= Beginning of Section =
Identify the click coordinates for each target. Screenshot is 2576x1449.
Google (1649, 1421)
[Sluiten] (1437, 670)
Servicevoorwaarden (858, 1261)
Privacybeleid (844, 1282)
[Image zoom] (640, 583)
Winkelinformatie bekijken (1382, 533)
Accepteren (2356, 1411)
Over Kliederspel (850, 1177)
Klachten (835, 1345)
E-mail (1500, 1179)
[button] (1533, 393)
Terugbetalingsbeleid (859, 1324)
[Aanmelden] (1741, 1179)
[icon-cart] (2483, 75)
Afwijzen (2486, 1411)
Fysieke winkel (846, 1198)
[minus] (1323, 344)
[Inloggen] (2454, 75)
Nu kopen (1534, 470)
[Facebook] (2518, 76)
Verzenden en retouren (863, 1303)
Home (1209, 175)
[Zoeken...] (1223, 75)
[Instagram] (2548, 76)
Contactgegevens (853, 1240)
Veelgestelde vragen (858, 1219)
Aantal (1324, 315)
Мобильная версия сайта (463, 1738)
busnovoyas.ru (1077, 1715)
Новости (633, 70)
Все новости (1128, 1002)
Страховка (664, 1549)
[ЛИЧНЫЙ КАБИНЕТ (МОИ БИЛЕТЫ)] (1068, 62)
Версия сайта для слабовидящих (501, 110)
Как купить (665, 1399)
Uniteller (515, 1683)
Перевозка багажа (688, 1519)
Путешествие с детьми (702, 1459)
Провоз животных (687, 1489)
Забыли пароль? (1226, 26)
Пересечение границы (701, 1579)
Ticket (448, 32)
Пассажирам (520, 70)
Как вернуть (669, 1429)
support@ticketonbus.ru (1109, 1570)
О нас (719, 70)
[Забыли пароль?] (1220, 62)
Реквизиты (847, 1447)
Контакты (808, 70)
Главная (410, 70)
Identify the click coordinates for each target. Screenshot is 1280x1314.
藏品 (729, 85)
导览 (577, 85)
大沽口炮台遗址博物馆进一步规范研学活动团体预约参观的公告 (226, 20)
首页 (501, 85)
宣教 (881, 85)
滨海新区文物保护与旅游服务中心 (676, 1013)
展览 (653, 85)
= End of Section =
▶ Problem details:
Determine how many lines above contain the string "each". Give only that number.

▶ Answer to this task:
2